**TEXT EXTRACT**
○ ○ ○ ○ ○ ○ ○

It is noted that at least two of the display methods in FIG. 2, FIG. 4, FIG. 7, FIG. 8, and FIG. 11 can be combined to be executed in the display 1 according to the requirements or specification of the user or the display manufacturer. That is, the foregoing embodiments are not used to limit the present disclosure.

(Another Embodiment of Display Control Method)

The display control method in FIG. 11 controls and adjusts the corresponding color light sources of the frame according to the frame gamut of the entire frame, so as to dynamically switch the display gamut of the display. However, the present is not limited thereto. In the present disclosure, the display control method can control and adjust the corresponding color light sources of the sub-frame according to the frame gamut of the sub-frame.

Referring to FIG. 1A and FIG. 12, FIG. 12 is a flow chart of a display control method according to another embodiment of the present disclosure. Steps S402 and S410 in FIG. 12 have been described, and thus the redundant description is omitted. At step S1202, the processor 104 or the OS 102 process and calculates the video data of the sub-frame to determine to which gamuts a sub-frame gamut of a sub-frame belongs, wherein the sub-frame gamuts comprise the first through the third gamuts.

Next, if the determination result shows the sub-frame gamut is the first gamut, step S1204 is executed. If the determination result shows the sub-frame gamut is the second gamut, step S1206 is executed. If the determination result shows the sub-frame gamut is the third gamut, step S1208 is executed.

At step S1204, the timing controller 106 controls the light source driver 142 to generate the driving currents to the corresponding color light sources 144 of the sub-frame in the light source module 14 according to the determination result, such that the corresponding non-white light sources of the sub-frame are controlled to be turned off or dark, and the corresponding white light source of the sub-frame is turned on. At step S2106 the timing controller 106 controls the light source driver 142 to generate the driving currents to the corresponding color light sources 144 of the sub-frame in the light source module 14 according to the determination result, such that the corresponding non-white light sources of the sub-frame are turned on, and the corresponding white light source of the sub-frame is turned off. At step S1208, the timing controller 106 controls the light source driver 142 to generate the driving currents to the corresponding color light sources 144 of the sub-frame in the light source module 14 according to the determination result, such that the color light sources of the corresponding partial non-white light sources of the sub-frame are controlled to be turned on, and the corresponding white light source of the sub-frame is turned on.

It is noted that at least two of the display methods in FIG. 2, FIG. 4, FIG. 7, FIG. 8, FIG. 11, and FIG. 12 can be combined to be executed in the display 1 according to the requirements or specification of the user or the display manufacturer. That is, the foregoing embodiments are not used to limit the present disclosure.

Possible Result of Embodiments

In summary, the display, the display control method, and the display control system in the embodiments of the present disclosure can efficiently reduce at least of the color break phenomenon and power consumption. Thus, the display in the embodiment of the present disclosure give the user a better visual experience, and can meet the power saving trend.

The above-mentioned descriptions represent merely the exemplary embodiment of the present disclosure, without any intention to limit the scope of the present disclosure thereto. Various equivalent changes, alternations or modifications based on the claims of present disclosure are all consequently viewed as being embraced by the scope of the present disclosure.

○ ○ ○ ○ ○ ○ ○

**GIVEN EXERCISE A**
Rewrite the part of the display control text that opens with the words "The display control method in" and closes with "of the sub-frame.", replacing "display gamut" with "color gamut".
The display control text and the records are separate material.

○ ○ ○ ○ ○ ○ ○

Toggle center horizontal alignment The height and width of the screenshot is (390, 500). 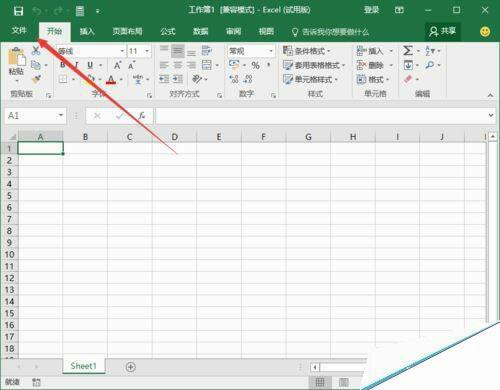(x=178, y=65)
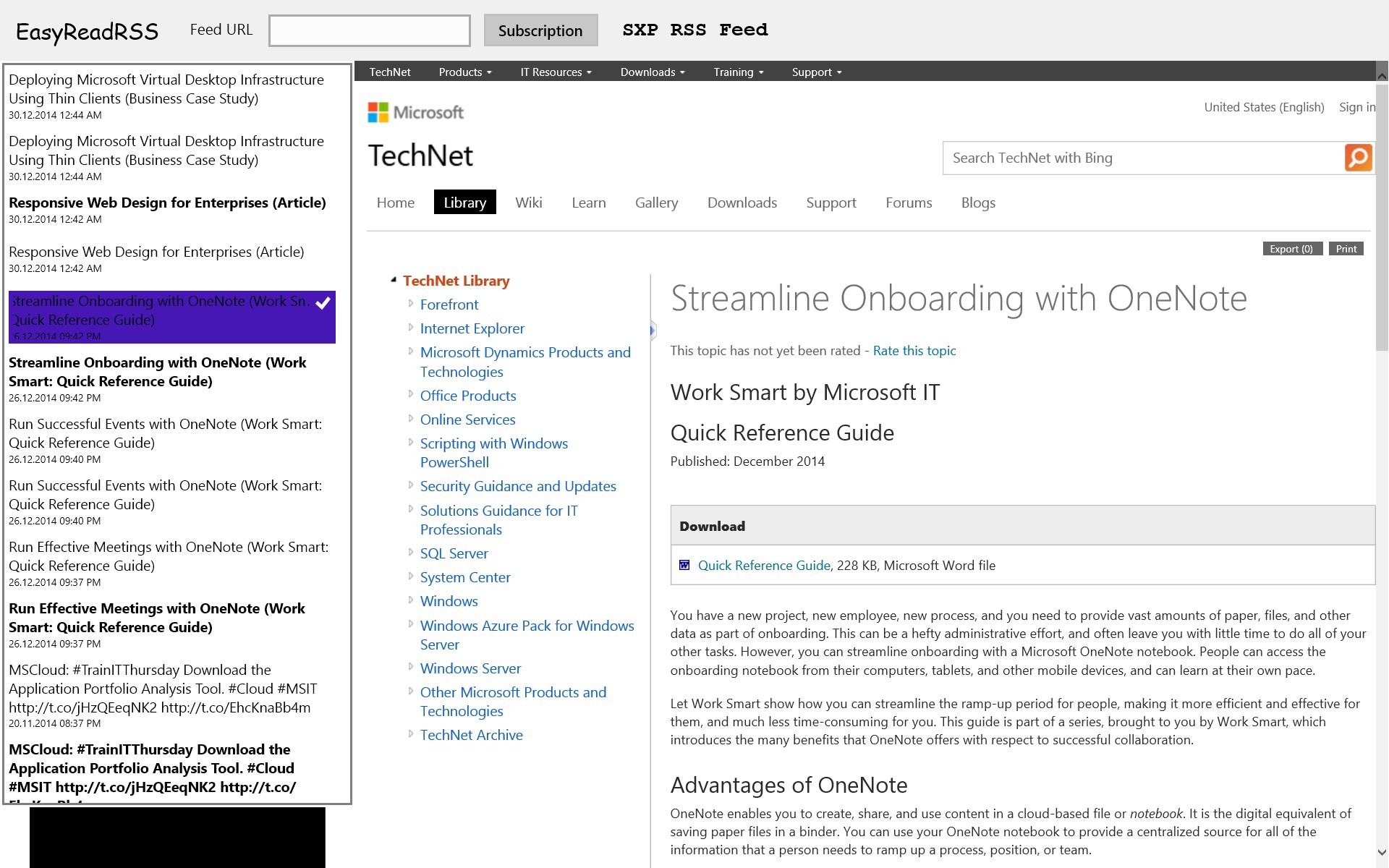1389x868 pixels.
Task: Click the Word file icon beside Quick Reference Guide
Action: 684,565
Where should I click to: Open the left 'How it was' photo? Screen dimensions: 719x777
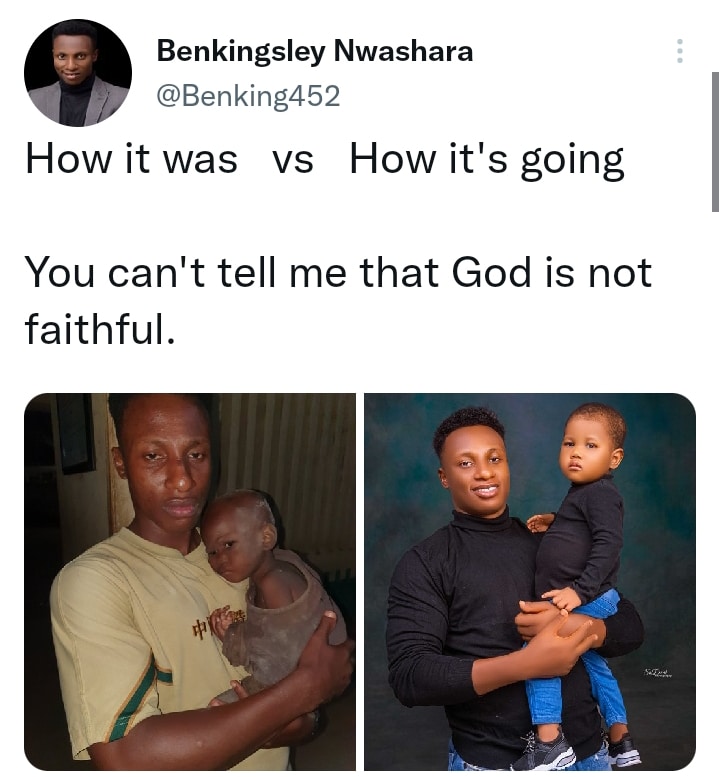pyautogui.click(x=190, y=582)
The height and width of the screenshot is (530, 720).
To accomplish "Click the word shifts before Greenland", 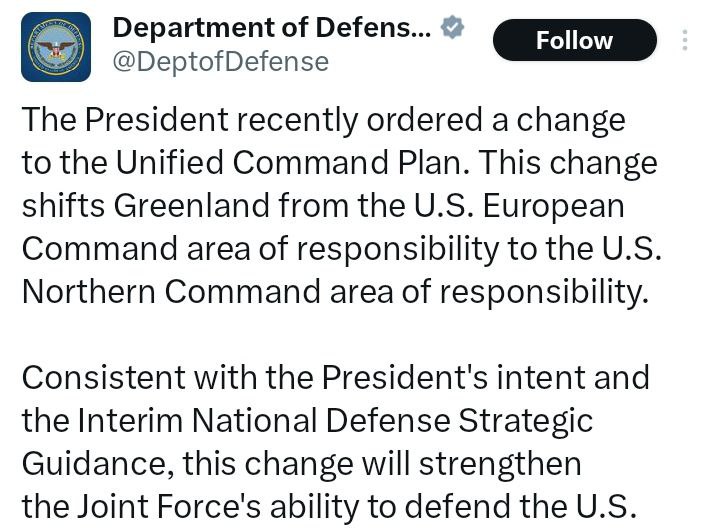I will 64,205.
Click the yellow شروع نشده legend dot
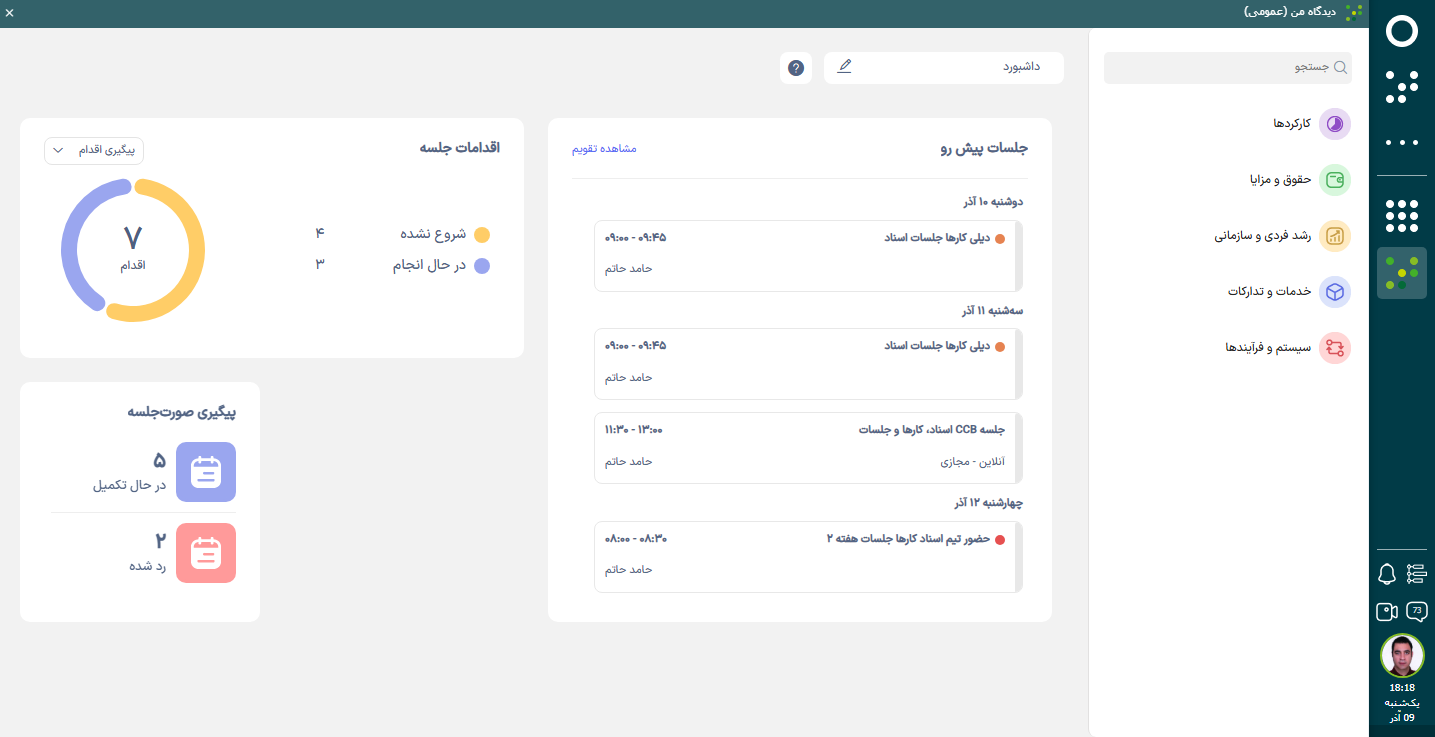Screen dimensions: 1435x737 (x=482, y=235)
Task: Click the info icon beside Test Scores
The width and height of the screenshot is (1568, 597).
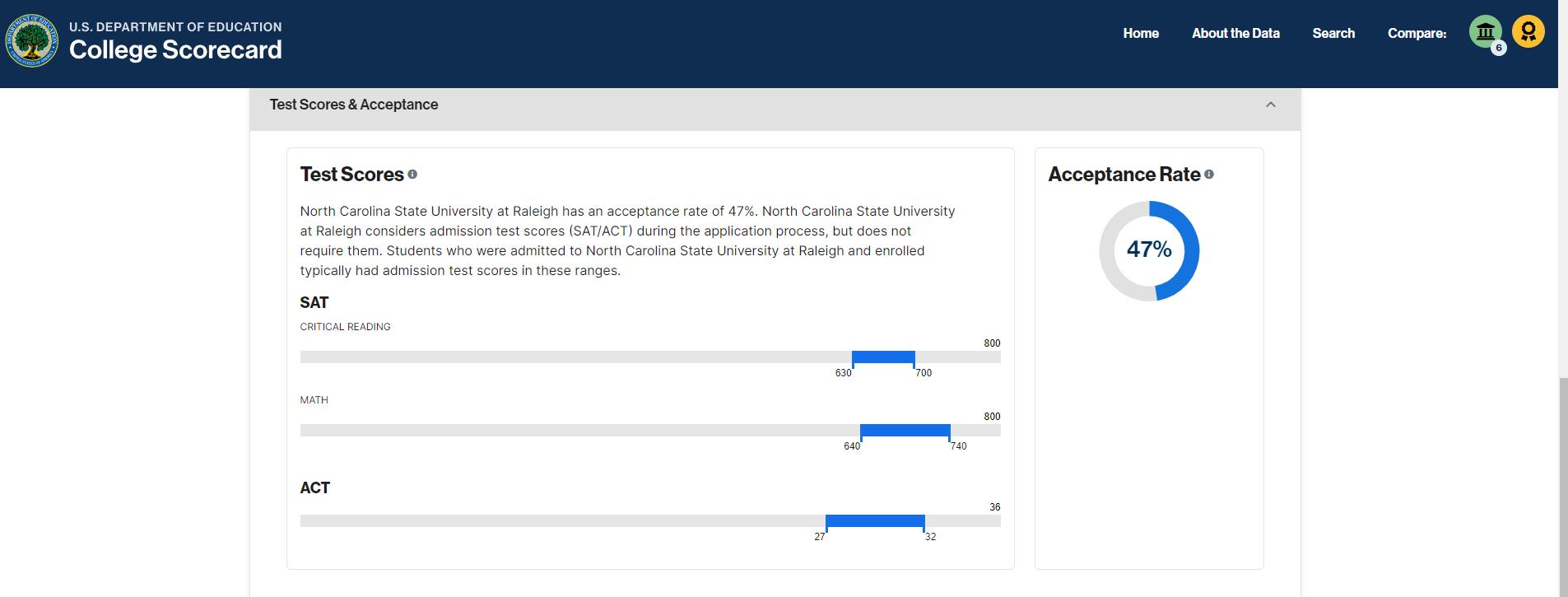Action: pos(412,175)
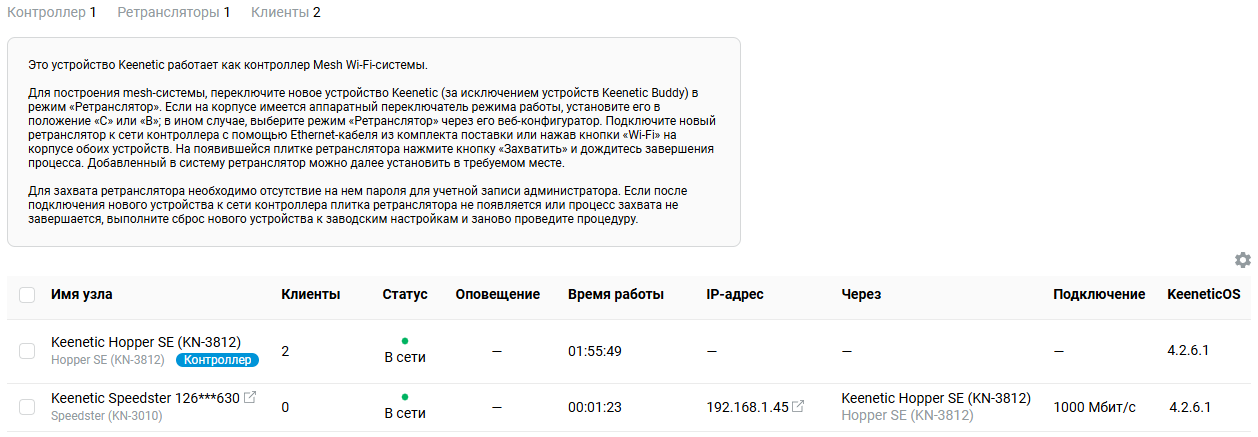The height and width of the screenshot is (437, 1258).
Task: Sort by Имя узла column header
Action: coord(82,294)
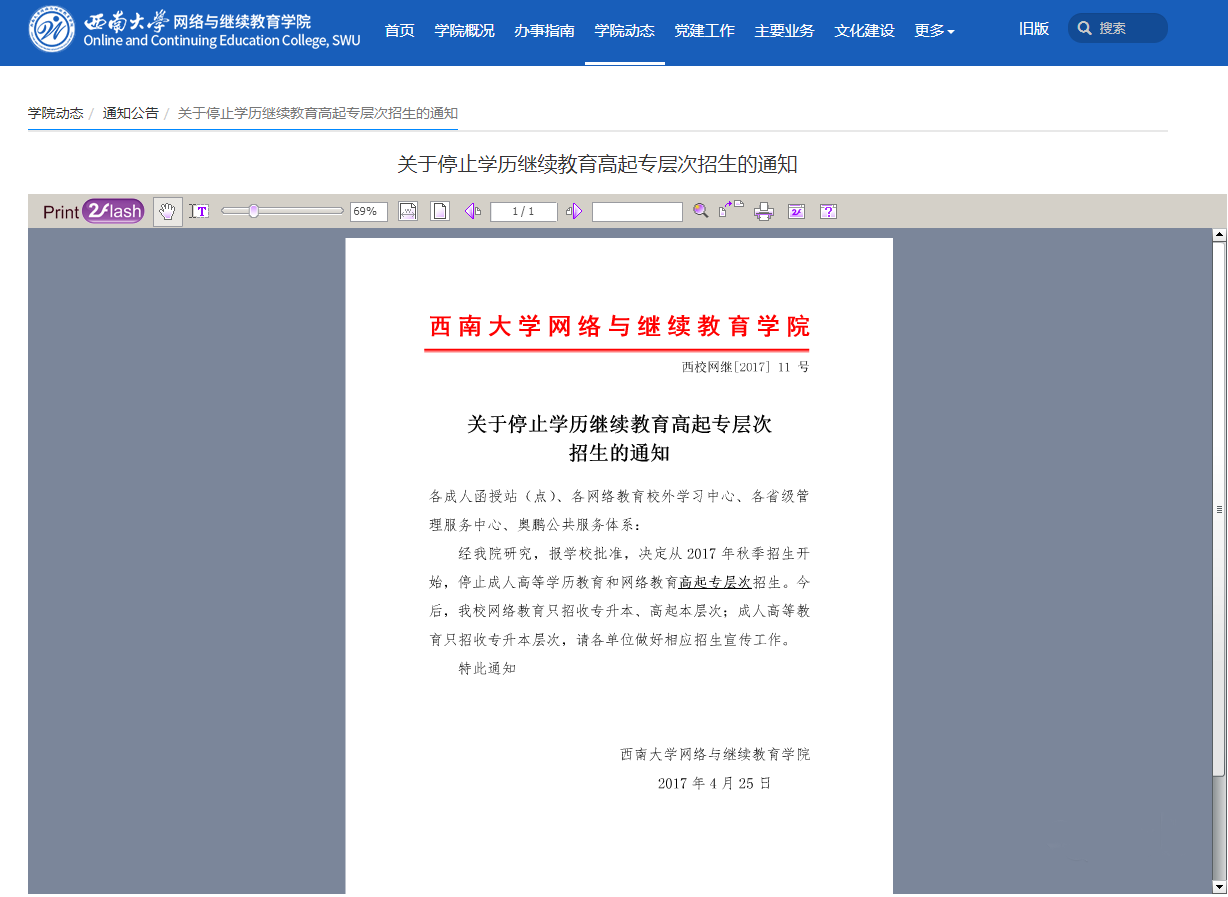1228x897 pixels.
Task: Click the 旧版 link
Action: (1034, 29)
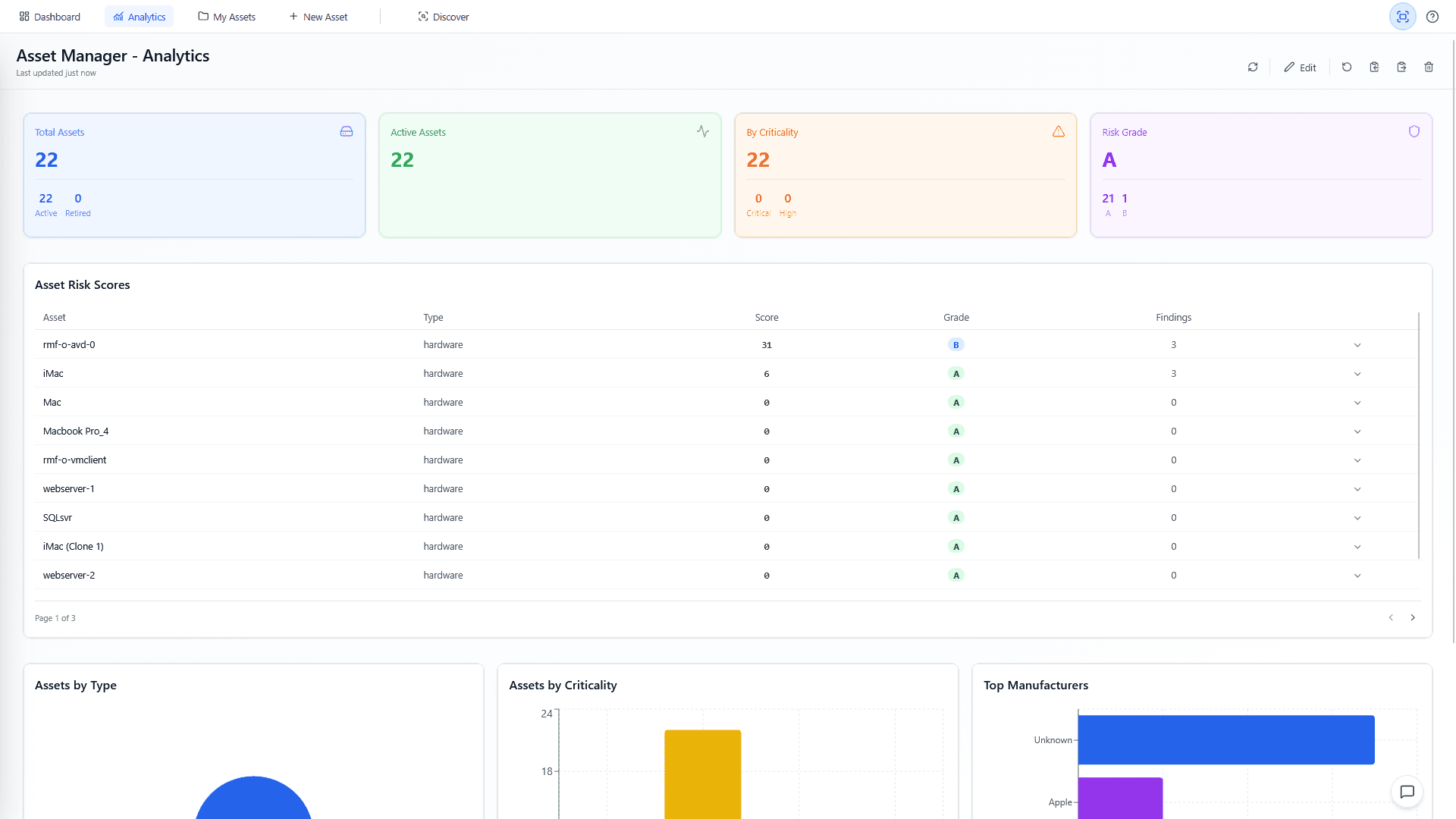Click the focus mode icon in header
1456x819 pixels.
tap(1402, 16)

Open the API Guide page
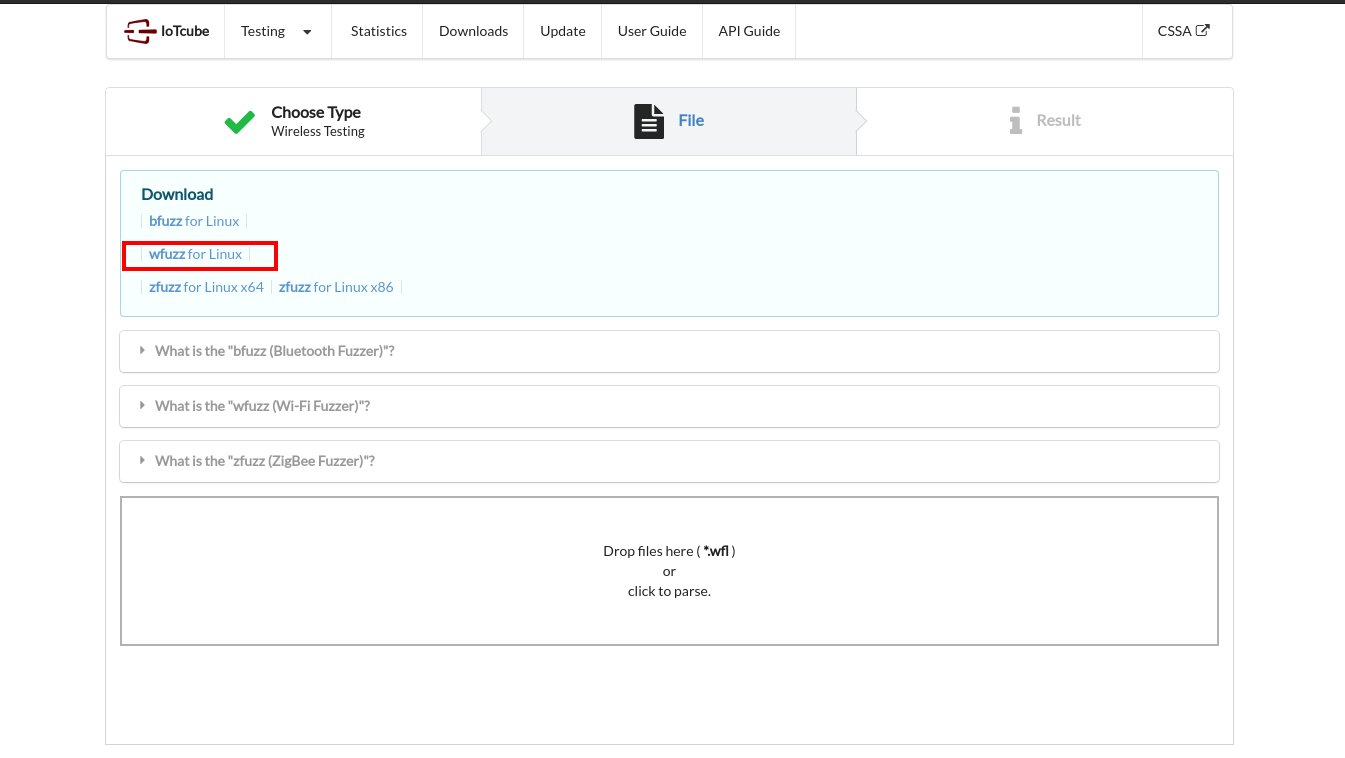click(748, 32)
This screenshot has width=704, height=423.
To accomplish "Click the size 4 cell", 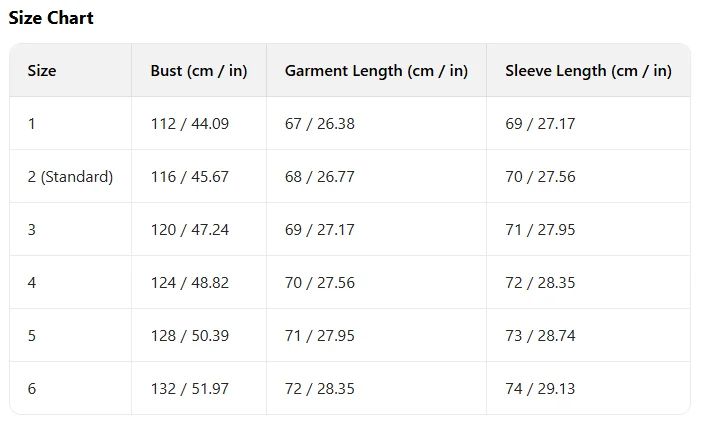I will 32,283.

○ ○ ○ ○ ○ ○ ○

**GIVEN EXERCISE B**
Return every line of the records that contains the string "Task".

**FULL RESPONSE A**
The display control method in FIG. 11 controls and adjusts the corresponding color light sources of the frame according to the frame gamut of the entire frame, so as to dynamically switch the color gamut of the display. However, the present is not limited thereto. In the present disclosure, the display control method can control and adjust the corresponding color light sources of the sub-frame according to the frame gamut of the sub-frame.

**FULL RESPONSE B**
Task: Click the Word file icon beside Quick Reference Guide
Task: Click the info icon beside Test Scores
Task: Sort by Имя узла column header
Task: Click the 旧版 link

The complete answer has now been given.